We can identify three important aspects to research involving the model introduced above. First, an identification of the social representations implicit in any textual interchange. This involves an analysis of both the linguistic and iconic aspects of social representation and the way in which they are context-dependently interlinked. The reciprocity between structure and action is also of particular importance. The critical approach to the study of language requires an examination of the social structures that constrain social action. The example used above involved an examination of how the social perception of the nature of work affects the implementation of new technology and how the implementation of new technology afects social perceptions of the nature of work. Finally, there is an important role for the socially constructed self and a realization that humans as social beings can be highly sensitive and adaptive to different social situations. The result of this understanding is an approach that leans toward continuous theory building and an avoidance of claims of generalizability.

CONCLUSION

This discussion has attempted to place consumers in a dynamic conceptual model that links congnitions, language and behavior in social context. Tools that might be used to analyze consumers within the theoretical framework were introduced. An important part of this model is the conceptualization of the consumer as an individual who is simultaneously created by and creating their world. Furthermore, most of this circular process occurs inBand is mediated throughBlanguage. The model also permits examination of firms seeking to develop and exercise market power. Firms are seen as not only engaged in an hegemonic struggle for consumer mind share that takes place in language but also in an hegemonic struggle over language. Techniques of critical discourse analysis were posited as appropriate tools to develop to operationalize the model.

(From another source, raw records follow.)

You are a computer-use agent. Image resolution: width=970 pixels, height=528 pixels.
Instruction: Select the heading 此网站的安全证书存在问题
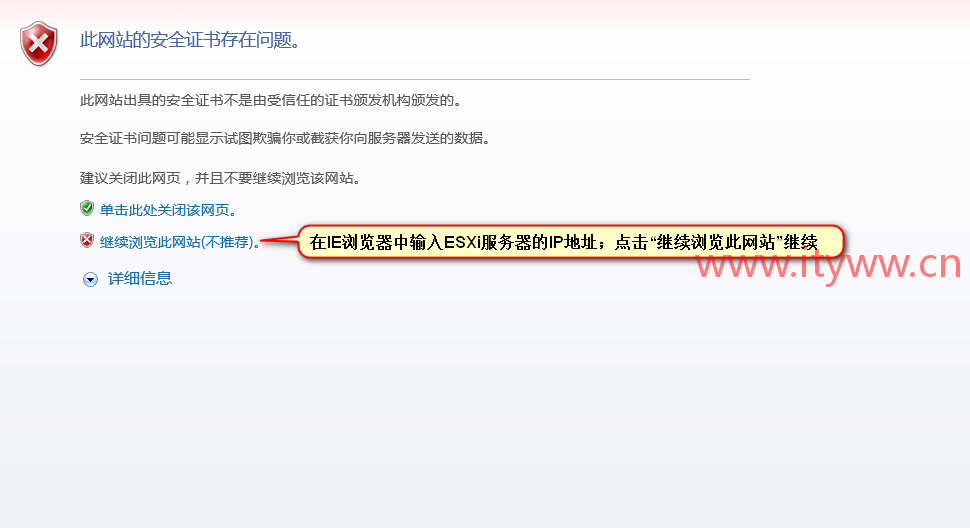coord(190,40)
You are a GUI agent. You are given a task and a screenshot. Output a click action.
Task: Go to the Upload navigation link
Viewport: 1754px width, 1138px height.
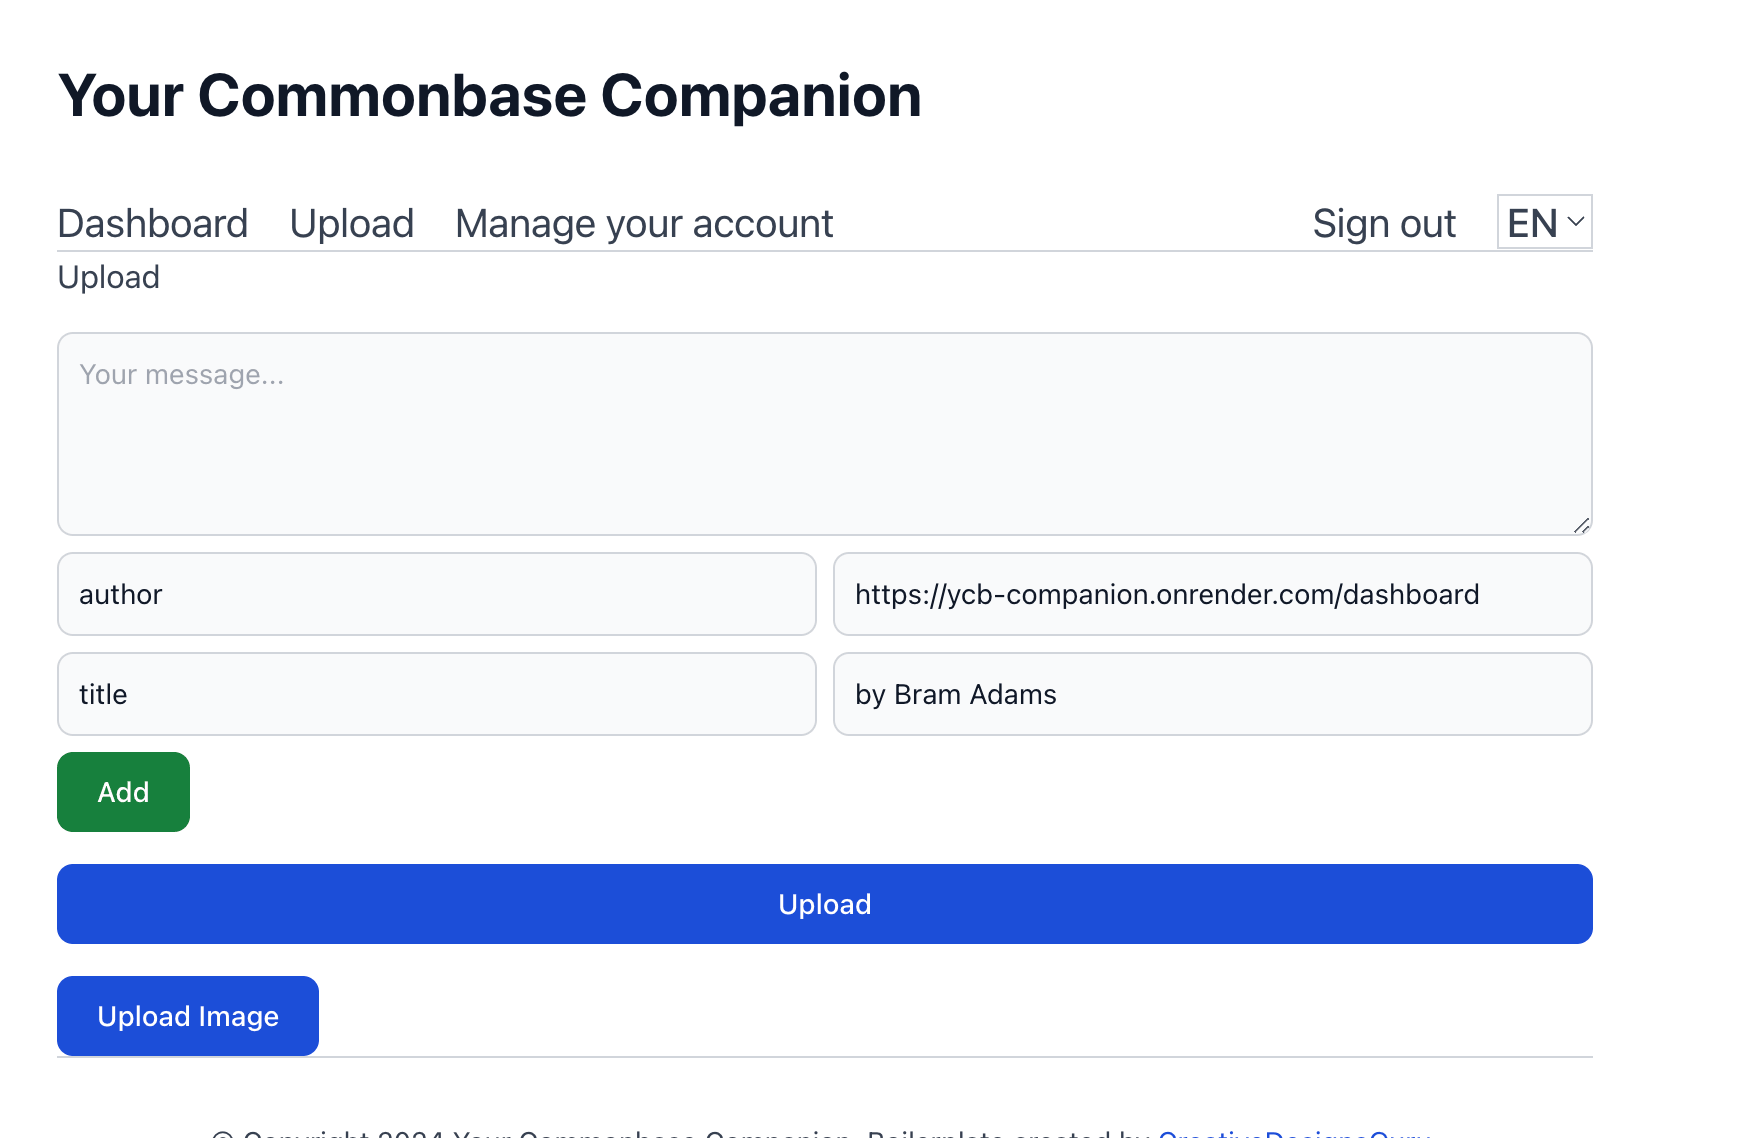tap(351, 224)
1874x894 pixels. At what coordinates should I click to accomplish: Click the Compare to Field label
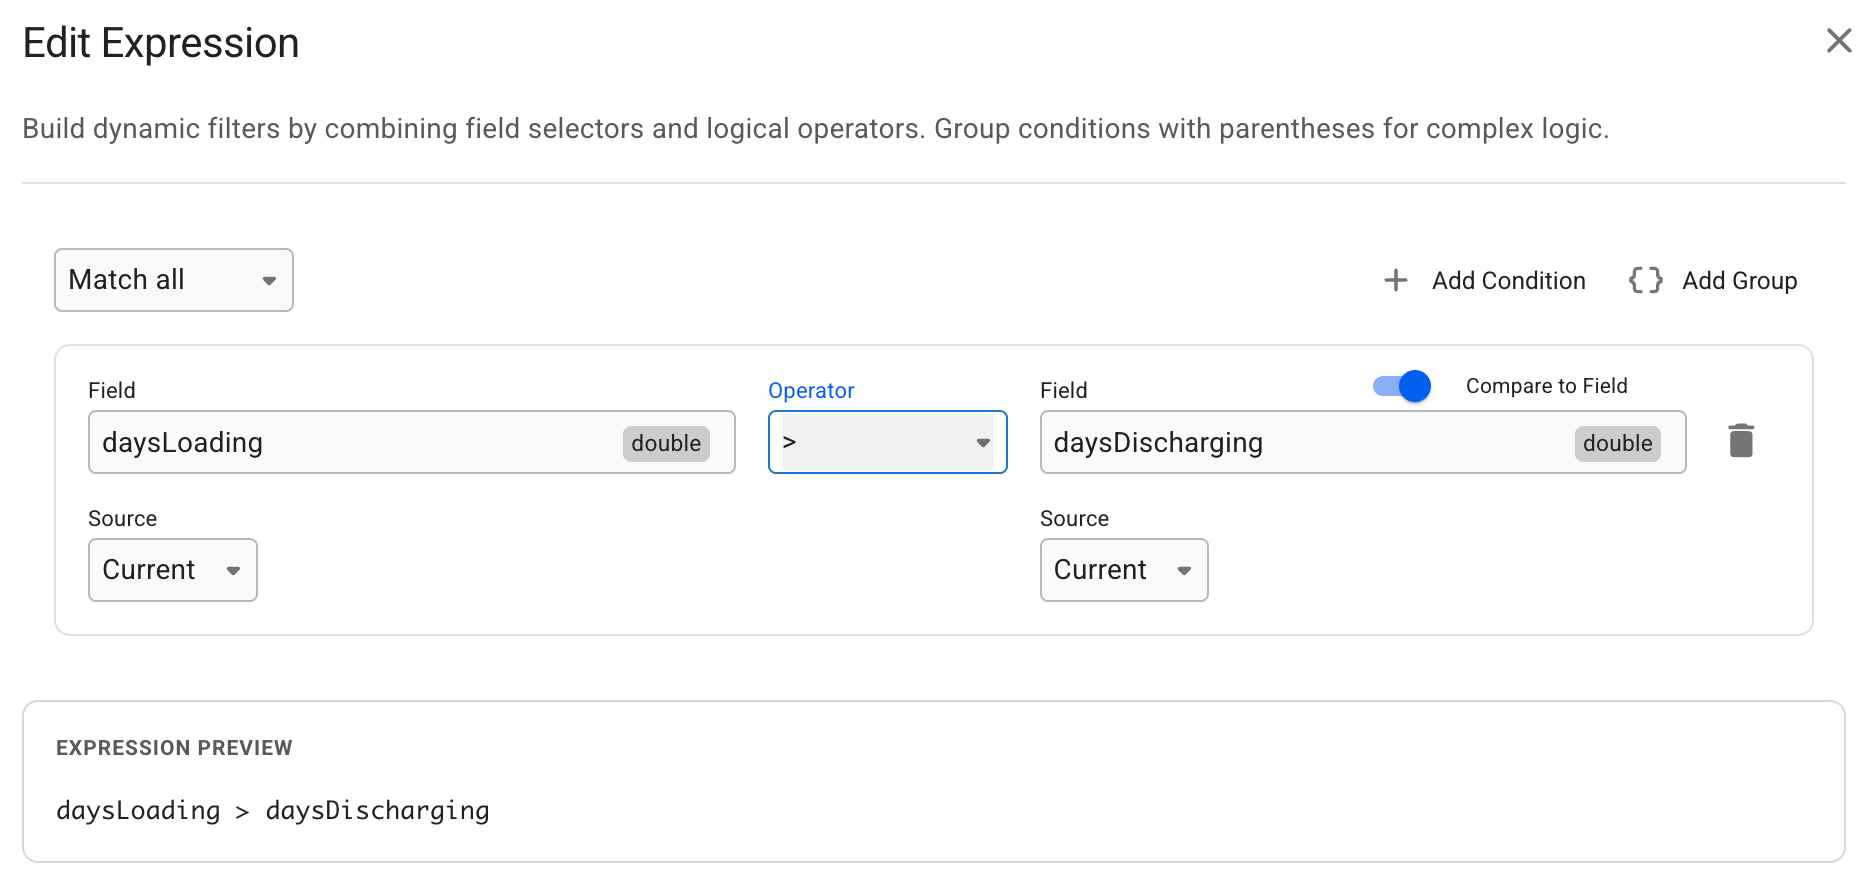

We are still some way off a critical theory of the consumer that includes an appropriately significant role for language. However, the theory and examples outlined above serve to provide a useful basis for its continued development. Useful insight and development should stem from the work of Giddens and other sociologists who examine the internal / external dialectic and also from specialists in linguistics, especially in grammar, such as Haliday. Particularly important is to build the theory to include a role for competition. This we covered briefly above where the idea that companies competed in a hegemonic struggle in and over language for mind-share of the consumer. Finally, perhaps the most important aspect is to put the tool into practice to determine its uses and usefulness.